If heroin costs about $300 per gram (as it did during the drought in 2001) and junkies are spending $1000 per week on heroin, then we can calculate an intake of 3.3 grams per week, or about 0.2 grams per hit - although heavy users might consume lots more than that.
So by those rough calculations, those 20,000 users are going through at least 60,000 grams per week in NSW - or 60 kilos. That's 3 tons per year.
This has to be taken with a pinch of salt though, as a more recent study puts average drug expenditure at $56 per day, or $392 per week. That's about 1.2 grams per week, or 1.2 tons per year.
To put that in perspective, a huge drug seizure in Australia is 400kgs - and that was back in 1998.
But let's go back to Bob Carr's statements about the benefits of a safe injecting room:
There have been approximately 600,000 visits over 10 years. There are about 200 injections a day – that is, with medical supervision on hand, whereas without the centre…?
To reinforce this point, the number of drug overdoses successfully managed stands at more then 3,500.
Now this is also important : there have been more than 8,500 referrals for addiction treatment, mental health, homelessness or acute medical problems. We always envisaged this as a portal to treatment.
Like I said above, the junkies of NSW are putting away 50,000 hits per day. That's 18,250,000 per year. The safe injecting room has been open for 10 years and has seen 600,000 injections. In that time, all the other junkies in NSW have stuffed a needle into their arm 182,500,000 times. What is 600,000 divided by 182,500,000? It's not a lot. It's 0.00328 - that's what it is.

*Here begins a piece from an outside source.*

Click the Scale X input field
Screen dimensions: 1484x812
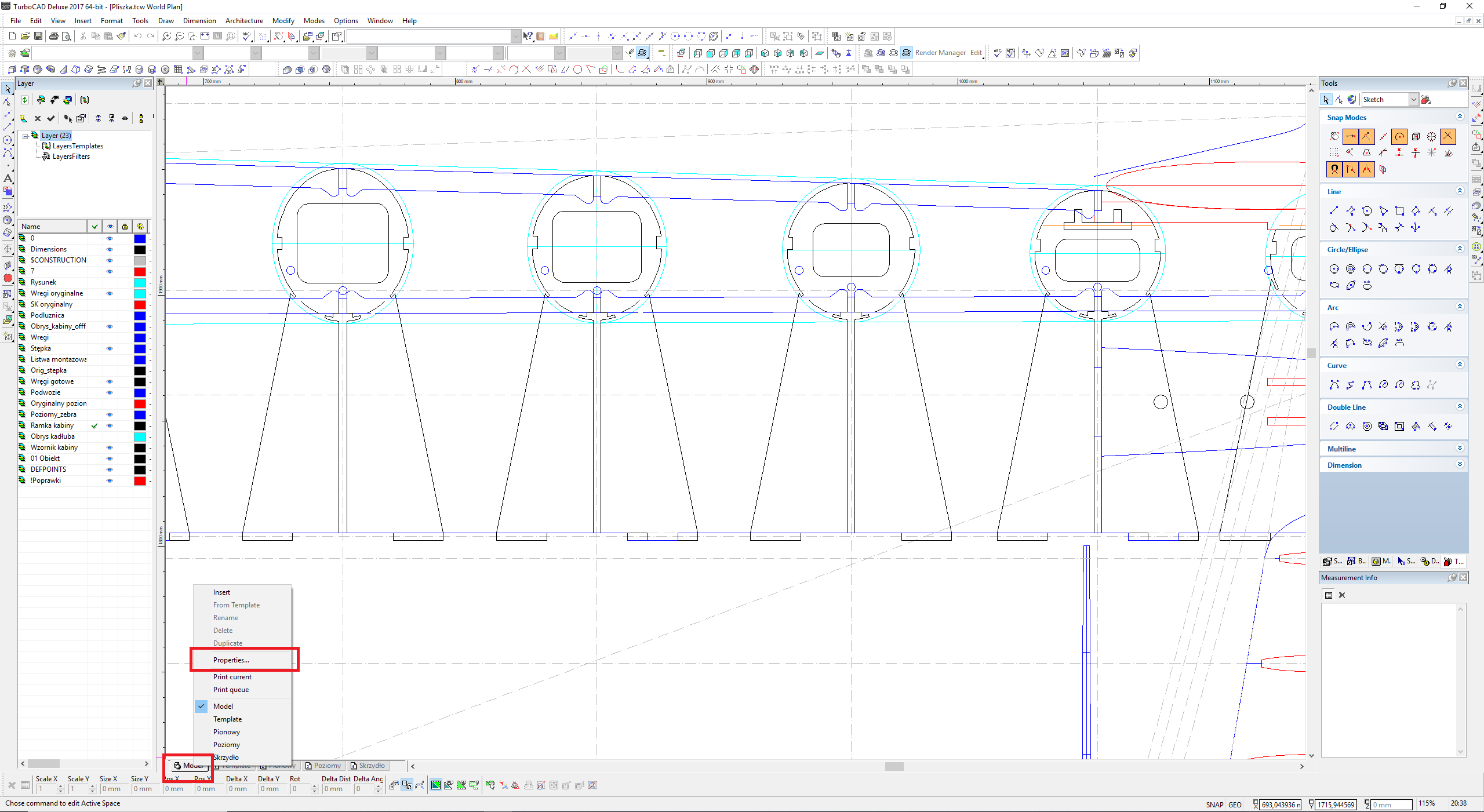point(46,789)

Is that good policy, or just pissing in the wind?
Interestingly enough, the ABS hasn't provided any updated numbers on drug deaths or the number of heroin users in about a decade, so we can't tell what's happening to the addict population. If there were 19,900 heroin users in NSW when the injecting rooms opened for business a decade ago, and they've made 8,500 referrals for treatment, then one would expect that the number of addicts would have continued to decline sharply due to more and more of them getting treatment etc etc.

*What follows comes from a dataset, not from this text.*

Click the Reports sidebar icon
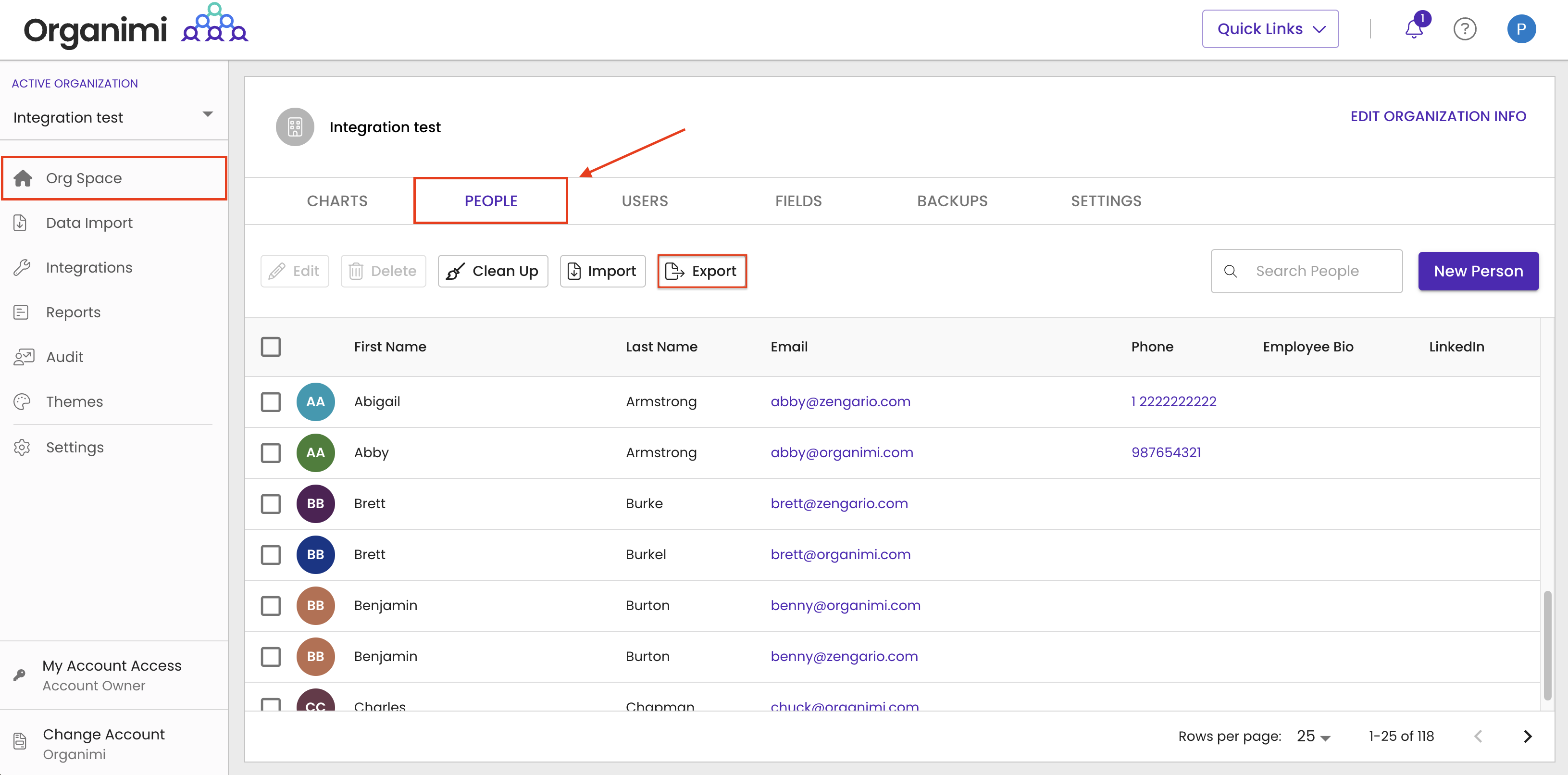The height and width of the screenshot is (775, 1568). (x=21, y=312)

I doubt very much that has happened.
2 comments:
However many statistics are produced, the problem is that politicians seem to be unwilling to deal with the matter. It is made worse in the UK because of the ludicrous Human Rights Act which means that if addicts are locked up, it is apparently their Human Right to be provided with drugs. "Cold Turkey" has been described by judges as contravening their rights!
Personally I'd let them have the drugs free from a pharmacist provided they injected them there and then. It would cut crime, remove pushers, and if they kill themselves, so what? Surely its their Human Right!
BOAB
Interesting and thorough.
One question - if one of the (apparently few) people who have been saved from a fatal overdose by a safe injecting centre was your son or daughter, would your opinion change?
For mine - it's the story of the little boy and the starfish on the beach.